Fast independent event identifier or how to use recursive functions

The following introduces a small code snippet that calculates the count-bids as Grigory defined it.

Grigory's definition includes the following. Given we have a data.frame of companies and dates, we want to find dates that are 60 days apart, however, the catch is, that once a date is identified, this date blocks the next 60 dates, another entry at the 61$^{st}$ day will be counted again, regardless of other dates in between. Also, the first day is always chosen. The given example shows Abigail's Jewelry Inc and the five respective events. Of these five events the first is independent as it is the first event for the company (group) and is counted as 1. With a gap of 16 days, the second date is below the threshhold and is thus marked as dependent (counted as 0). The third event is still less than 60 days from the first counted with a difference of 31 days, as is the fourth event with 32 days. The last event has a distance of 74, therefore it is regarded as independent.

##                     comp       date  daydif
## 1: Abigail's Jewelry Inc 2009-05-15 16 days
## 2: Abigail's Jewelry Inc 2009-05-31 15 days
## 3: Abigail's Jewelry Inc 2009-06-15  1 days
## 4: Abigail's Jewelry Inc 2009-06-16 42 days
## 5: Abigail's Jewelry Inc 2009-07-28 NA days

The issue now is to create an algorithm that is able to identify these dates in the fastest way.

My humble approach is the following iei function that is used recursively (calling itself in the function). The function looks like this:

iei <- function(x) {
  count <- c(1, rep(0, length(x) - 1))
  
  count[(x - x[1]) > 60] <- 1
  
  take <- cumsum(count) < 2
  count_stay <- count[take]
  x_new <- x[!take]
  
  if (length(x_new) != 0) {
    count_new <- iei(x_new)
  } else {
    count_new <- numeric(0)
  }
  c(count_stay, count_new)
}

I know it looks complicated, therefore I will direclty dive into it and explain line by line.

Detailed Description

Line 1: Initialising the function

iei <- function(x) {

starts the iei function that takes x as an argument which is a vector of dates, for example 2000-01-02, 2000-03-01, 2000-05-19. "iei" stands for independent event identifier.

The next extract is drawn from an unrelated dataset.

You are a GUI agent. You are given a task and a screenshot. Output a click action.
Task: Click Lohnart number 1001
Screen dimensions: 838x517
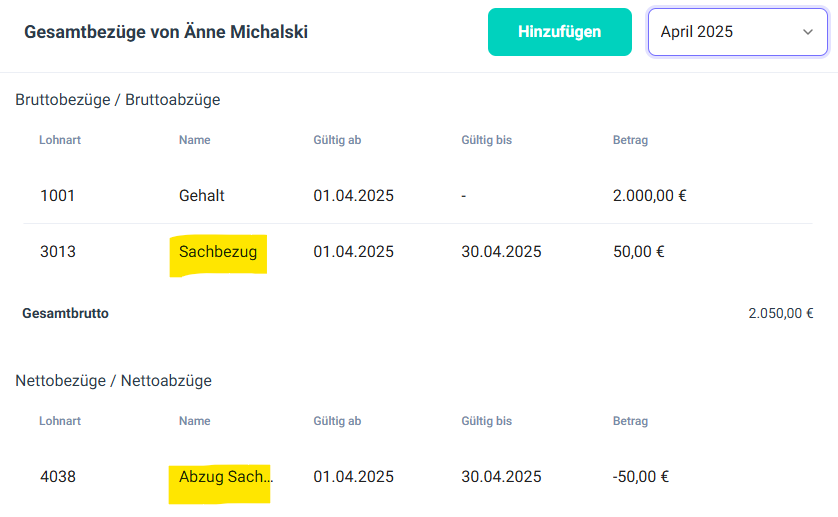(58, 196)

Line 2: Create an empty count vector

count <- c(1, rep(0, length(x) - 1))

count is a vector with the same length as the input vector x. The first element is a 1, the other elements are zeros. The vector count will indicate if we choose a date as independent (1) or dependent (0).

Line 3: Mark Distances larger than 60

count[(x - x[1]) > 60] <- 1

set the elements in count that are more than 60 days away from the first element to 1, thus marking them independent (only from the first element of x).

Line 4: Create a split for a new check

take <- cumsum(count) < 2

take is a vector containing boolean values (TRUE, or FALSE) if the date-values are covered by the first day's period of 60 days (dependent) including the first day.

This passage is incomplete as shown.